[Stored records]
# # # # #

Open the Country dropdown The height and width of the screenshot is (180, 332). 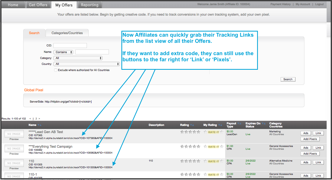tap(87, 64)
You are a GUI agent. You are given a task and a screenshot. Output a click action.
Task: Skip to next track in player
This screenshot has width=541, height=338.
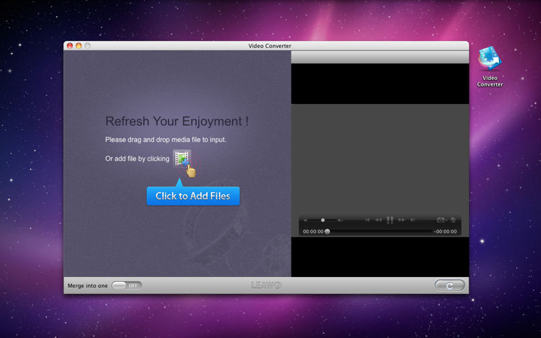pos(413,220)
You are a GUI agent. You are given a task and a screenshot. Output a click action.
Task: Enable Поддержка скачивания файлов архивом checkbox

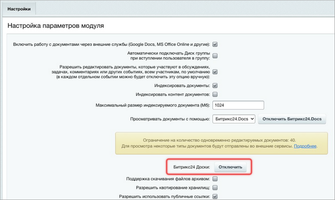(x=215, y=179)
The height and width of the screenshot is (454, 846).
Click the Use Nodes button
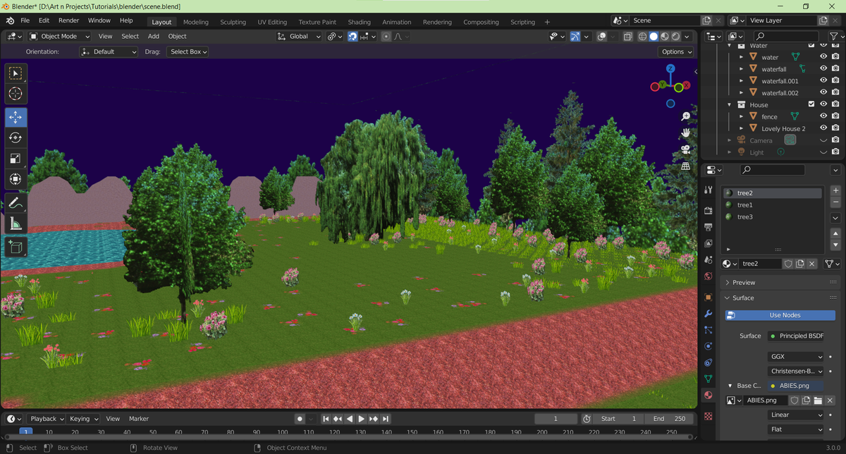(784, 315)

# # # # #

*Action item:*
All lines from the one containing "The height and width of the screenshot is (454, 846)." through the end of the data are to be written out exactly, with nothing added; skip the pictures.

*Expected answer:*
The height and width of the screenshot is (454, 846).
Click the Use Nodes button
(784, 315)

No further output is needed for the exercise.